Of course, you want df.apply. Note you need to modify mean_confidence_interval to return pd.Series([m-h, m+h]).
df[['LowerBound','UpperBound']] = df.apply(mean_confidence_interval, axis=1)
Standard error of the mean is pretty straightforward to calculate so you can easily vectorize this:
import scipy.stats as ss
df.mean(axis=1) + ss.t.ppf(0.975, df.shape[1]-1) * df.std(axis=1)/np.sqrt(df.shape[1])
will give you the upper bound. Use - ss.t.ppf for the lower bound.
Also, pandas seems to have a sem method. If you have a large dataset, I don't suggest using apply over rows. It is pretty slow.
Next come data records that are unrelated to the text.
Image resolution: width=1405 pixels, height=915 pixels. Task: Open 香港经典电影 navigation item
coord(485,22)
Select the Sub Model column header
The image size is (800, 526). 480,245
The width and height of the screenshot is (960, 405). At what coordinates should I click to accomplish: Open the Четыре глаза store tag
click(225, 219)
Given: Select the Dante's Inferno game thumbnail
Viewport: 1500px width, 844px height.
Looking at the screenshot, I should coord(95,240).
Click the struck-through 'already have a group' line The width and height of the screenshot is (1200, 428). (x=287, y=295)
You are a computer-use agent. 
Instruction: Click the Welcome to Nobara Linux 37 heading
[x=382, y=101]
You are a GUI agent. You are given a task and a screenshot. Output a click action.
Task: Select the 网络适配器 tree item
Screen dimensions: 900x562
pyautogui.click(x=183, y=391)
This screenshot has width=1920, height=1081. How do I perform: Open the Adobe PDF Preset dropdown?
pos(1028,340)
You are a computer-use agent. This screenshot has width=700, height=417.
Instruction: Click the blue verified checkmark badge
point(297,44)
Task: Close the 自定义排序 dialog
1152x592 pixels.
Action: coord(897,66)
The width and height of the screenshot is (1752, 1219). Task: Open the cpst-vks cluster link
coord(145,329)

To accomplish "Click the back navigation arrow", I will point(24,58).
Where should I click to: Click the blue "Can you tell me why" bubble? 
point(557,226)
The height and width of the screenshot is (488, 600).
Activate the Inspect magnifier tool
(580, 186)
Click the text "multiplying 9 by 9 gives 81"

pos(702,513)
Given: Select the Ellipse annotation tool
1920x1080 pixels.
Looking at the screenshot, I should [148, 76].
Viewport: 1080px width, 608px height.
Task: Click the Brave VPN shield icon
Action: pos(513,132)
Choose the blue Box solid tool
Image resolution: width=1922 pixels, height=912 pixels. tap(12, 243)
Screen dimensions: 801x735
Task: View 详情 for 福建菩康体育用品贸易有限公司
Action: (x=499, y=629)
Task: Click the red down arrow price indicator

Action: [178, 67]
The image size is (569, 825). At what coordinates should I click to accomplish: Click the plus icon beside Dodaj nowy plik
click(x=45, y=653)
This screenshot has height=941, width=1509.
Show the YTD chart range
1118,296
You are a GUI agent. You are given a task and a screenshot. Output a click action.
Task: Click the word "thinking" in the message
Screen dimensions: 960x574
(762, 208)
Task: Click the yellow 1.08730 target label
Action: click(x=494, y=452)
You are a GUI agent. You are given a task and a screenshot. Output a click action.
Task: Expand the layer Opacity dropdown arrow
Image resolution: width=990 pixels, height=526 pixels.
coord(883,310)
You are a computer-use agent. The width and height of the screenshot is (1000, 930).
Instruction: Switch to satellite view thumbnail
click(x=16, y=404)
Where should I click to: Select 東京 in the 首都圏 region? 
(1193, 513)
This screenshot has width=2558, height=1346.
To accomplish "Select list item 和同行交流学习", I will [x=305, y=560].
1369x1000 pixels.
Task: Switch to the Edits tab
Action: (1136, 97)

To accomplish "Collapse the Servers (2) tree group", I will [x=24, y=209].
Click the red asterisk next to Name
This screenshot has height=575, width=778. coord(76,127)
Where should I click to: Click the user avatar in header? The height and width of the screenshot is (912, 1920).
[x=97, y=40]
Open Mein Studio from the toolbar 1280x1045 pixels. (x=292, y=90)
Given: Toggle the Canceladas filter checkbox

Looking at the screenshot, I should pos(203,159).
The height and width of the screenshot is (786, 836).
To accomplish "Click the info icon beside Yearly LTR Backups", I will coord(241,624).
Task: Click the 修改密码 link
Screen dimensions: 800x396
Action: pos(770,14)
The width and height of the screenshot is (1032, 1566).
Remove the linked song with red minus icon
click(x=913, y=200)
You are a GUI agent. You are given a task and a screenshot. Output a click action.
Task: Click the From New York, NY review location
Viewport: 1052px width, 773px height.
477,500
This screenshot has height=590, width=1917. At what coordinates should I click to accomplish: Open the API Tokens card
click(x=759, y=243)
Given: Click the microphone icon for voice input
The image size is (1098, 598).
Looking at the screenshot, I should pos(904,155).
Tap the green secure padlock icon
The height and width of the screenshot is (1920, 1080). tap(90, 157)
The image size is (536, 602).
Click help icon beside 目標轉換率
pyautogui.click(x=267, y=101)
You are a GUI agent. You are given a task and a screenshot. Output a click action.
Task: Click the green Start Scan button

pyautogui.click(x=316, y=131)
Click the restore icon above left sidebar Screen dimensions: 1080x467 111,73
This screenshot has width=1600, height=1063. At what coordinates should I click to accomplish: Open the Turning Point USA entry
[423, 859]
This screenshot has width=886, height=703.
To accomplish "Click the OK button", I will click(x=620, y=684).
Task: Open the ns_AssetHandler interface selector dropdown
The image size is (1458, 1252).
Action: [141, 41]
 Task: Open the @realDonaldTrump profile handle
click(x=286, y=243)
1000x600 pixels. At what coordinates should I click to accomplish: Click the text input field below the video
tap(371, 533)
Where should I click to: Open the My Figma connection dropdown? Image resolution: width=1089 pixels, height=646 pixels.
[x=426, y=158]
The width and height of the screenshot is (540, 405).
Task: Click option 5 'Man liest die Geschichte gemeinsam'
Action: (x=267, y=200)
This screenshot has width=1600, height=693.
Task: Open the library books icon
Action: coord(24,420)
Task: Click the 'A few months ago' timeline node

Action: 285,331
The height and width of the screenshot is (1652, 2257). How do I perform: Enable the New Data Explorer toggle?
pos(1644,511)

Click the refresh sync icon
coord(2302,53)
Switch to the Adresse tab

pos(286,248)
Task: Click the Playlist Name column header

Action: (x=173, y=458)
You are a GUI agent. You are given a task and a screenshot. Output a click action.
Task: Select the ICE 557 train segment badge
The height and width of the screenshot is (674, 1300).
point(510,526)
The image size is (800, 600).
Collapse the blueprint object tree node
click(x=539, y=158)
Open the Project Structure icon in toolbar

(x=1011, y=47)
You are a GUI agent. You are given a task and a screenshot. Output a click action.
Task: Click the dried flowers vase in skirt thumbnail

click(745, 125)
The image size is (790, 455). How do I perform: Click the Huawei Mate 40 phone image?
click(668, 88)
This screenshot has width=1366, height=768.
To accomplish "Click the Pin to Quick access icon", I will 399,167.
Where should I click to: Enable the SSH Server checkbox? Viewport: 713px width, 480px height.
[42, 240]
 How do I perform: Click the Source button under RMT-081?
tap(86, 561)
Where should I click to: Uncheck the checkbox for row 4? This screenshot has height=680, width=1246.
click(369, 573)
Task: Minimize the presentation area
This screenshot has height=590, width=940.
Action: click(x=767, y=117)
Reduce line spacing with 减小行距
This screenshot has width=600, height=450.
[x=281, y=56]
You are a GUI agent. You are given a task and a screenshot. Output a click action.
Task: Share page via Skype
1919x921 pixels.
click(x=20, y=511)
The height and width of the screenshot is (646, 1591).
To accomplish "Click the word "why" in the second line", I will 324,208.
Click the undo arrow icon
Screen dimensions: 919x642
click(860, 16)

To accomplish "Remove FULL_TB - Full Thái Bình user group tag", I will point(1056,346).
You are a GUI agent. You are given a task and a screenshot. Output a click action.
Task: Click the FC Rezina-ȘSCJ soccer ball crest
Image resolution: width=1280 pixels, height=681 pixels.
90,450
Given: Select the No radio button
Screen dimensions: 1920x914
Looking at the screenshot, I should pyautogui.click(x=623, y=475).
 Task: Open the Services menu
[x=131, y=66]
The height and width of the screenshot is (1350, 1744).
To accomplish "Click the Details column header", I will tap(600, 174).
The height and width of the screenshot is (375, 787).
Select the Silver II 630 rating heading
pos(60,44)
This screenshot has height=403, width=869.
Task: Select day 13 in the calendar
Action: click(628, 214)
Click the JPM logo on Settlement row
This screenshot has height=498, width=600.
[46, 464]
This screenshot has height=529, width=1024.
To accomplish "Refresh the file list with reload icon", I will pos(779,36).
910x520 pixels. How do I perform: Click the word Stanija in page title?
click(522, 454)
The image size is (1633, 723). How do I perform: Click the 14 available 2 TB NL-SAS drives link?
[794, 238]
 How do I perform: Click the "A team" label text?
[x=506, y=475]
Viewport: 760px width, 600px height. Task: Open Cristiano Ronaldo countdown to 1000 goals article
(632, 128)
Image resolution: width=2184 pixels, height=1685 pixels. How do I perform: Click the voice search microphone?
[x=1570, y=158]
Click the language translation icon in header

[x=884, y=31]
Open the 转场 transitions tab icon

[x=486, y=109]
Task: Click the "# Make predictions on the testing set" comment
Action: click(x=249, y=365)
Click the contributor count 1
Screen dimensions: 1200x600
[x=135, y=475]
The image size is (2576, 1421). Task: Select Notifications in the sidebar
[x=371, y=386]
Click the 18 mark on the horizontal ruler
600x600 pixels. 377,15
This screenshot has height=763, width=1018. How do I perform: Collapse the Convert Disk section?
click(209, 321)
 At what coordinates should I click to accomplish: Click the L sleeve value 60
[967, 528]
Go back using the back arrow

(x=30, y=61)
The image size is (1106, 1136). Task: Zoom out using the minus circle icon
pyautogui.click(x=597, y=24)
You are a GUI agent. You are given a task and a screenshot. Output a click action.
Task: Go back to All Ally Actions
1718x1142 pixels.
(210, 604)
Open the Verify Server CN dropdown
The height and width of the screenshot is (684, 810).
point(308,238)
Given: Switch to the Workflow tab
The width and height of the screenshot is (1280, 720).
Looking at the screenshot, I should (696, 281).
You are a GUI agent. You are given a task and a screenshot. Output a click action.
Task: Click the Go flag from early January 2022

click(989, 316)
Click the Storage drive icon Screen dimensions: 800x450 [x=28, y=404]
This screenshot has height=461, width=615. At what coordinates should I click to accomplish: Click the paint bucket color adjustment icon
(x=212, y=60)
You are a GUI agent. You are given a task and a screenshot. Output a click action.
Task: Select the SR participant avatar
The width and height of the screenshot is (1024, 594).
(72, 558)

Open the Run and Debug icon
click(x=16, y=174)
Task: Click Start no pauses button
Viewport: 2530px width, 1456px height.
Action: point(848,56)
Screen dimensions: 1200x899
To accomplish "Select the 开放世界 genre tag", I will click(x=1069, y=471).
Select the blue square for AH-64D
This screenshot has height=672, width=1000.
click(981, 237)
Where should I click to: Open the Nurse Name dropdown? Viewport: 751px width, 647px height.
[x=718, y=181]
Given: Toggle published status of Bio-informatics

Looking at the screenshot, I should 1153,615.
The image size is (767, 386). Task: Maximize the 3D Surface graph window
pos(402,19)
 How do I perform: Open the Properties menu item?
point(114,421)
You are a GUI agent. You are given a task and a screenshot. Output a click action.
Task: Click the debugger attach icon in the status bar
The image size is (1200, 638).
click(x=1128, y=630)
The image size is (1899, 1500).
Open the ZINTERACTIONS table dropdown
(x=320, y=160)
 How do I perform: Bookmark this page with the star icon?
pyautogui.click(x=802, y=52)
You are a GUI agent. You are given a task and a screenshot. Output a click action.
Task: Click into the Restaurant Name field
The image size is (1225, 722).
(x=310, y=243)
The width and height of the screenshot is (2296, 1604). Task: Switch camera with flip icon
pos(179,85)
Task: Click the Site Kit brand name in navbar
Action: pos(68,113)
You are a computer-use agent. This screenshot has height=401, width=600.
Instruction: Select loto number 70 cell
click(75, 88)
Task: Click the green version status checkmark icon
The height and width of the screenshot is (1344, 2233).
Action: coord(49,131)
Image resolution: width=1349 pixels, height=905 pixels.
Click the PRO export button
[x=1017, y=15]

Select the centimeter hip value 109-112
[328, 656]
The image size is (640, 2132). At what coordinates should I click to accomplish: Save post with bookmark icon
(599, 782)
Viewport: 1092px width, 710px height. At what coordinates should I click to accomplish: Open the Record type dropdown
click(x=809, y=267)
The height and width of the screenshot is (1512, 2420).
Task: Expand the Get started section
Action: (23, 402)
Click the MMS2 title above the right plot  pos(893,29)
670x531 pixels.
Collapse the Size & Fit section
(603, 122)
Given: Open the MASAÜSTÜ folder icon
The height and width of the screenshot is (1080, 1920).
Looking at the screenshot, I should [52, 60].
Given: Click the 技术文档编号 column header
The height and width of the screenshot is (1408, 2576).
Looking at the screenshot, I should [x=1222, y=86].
Here are some timings:
df = pd.DataFrame(np.random.randn(100, 10))
%timeit df.apply(mean_confidence_interval, axis=1)
100 loops, best of 3: 18.2 ms per loop
%%timeit
dist = ss.t.ppf(0.975, df.shape[1]-1) * df.sem(axis=1)
mean = df.mean(axis=1)
mean - dist, mean + dist
1000 loops, best of 3: 598 µs per loop
Since you already created a function for calculating the confidence interval, simply apply it to each row of your data:
def mean_confidence_interval(data):
confidence = 0.95
m = data.mean()
se = scipy.stats.sem(data)
h = se * sp.stats.t._ppf((1 + confidence) / 2, data.shape[0] - 1)
return pd.Series((m - h, m + h))
interval = df.apply(mean_confidence_interval, axis=1)
interval.columns = ("LowerBound", "UpperBound")
pd.concat([df, interval],axis=1)